▸ **WORK ORDER**
Once you reach the line with "The width and", copy it and every line after it exactly, up to the end of the data. Omit the pictures.

----

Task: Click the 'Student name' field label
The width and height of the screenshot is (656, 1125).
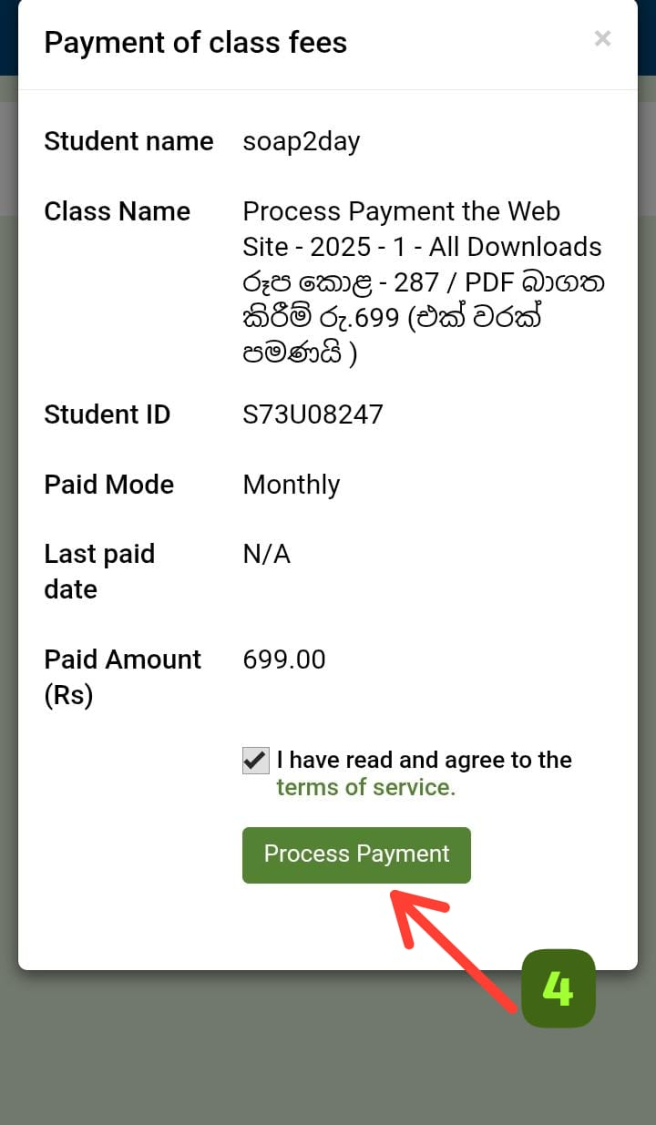Action: tap(128, 141)
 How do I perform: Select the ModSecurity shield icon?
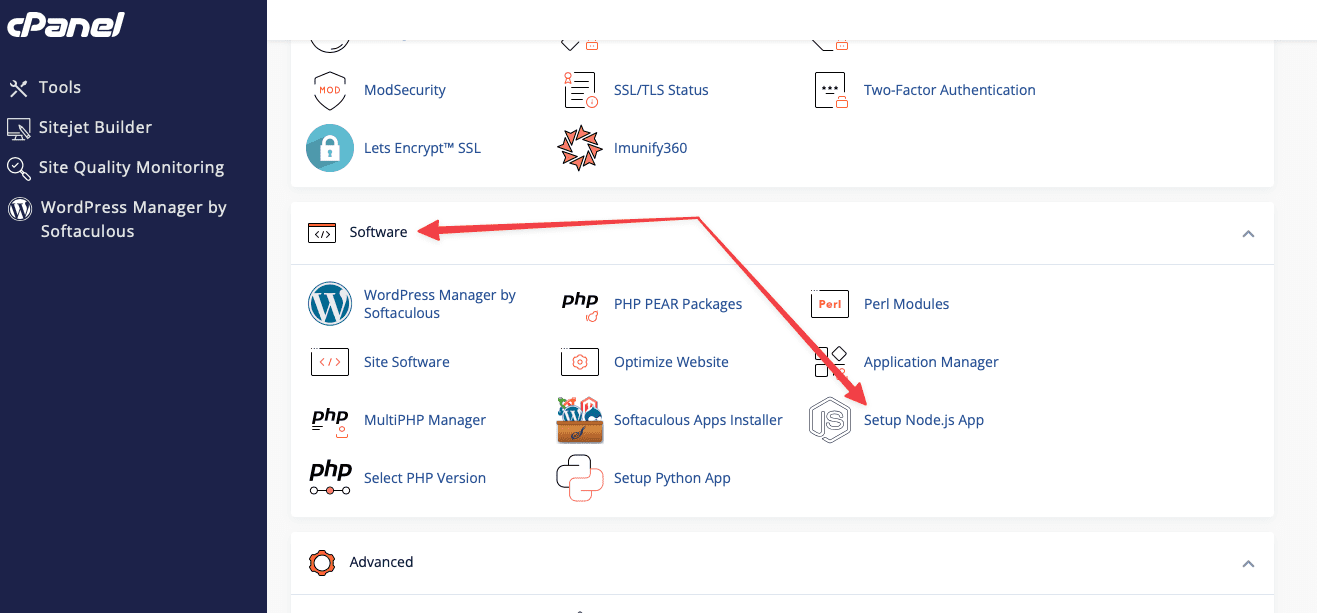tap(330, 89)
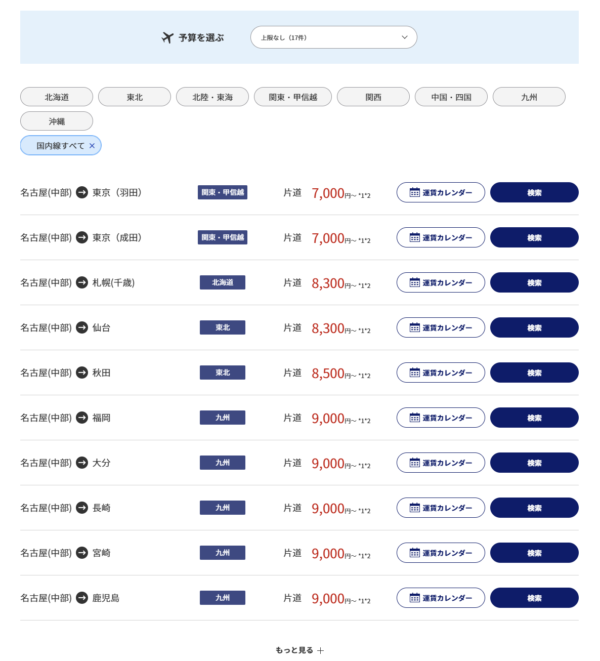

----

▸ **RESULT OF THIS EXERCISE**
The width and height of the screenshot is (656, 1125).
Action: tap(128, 141)
 How do I perform: Select the ModSecurity shield icon?
tap(330, 89)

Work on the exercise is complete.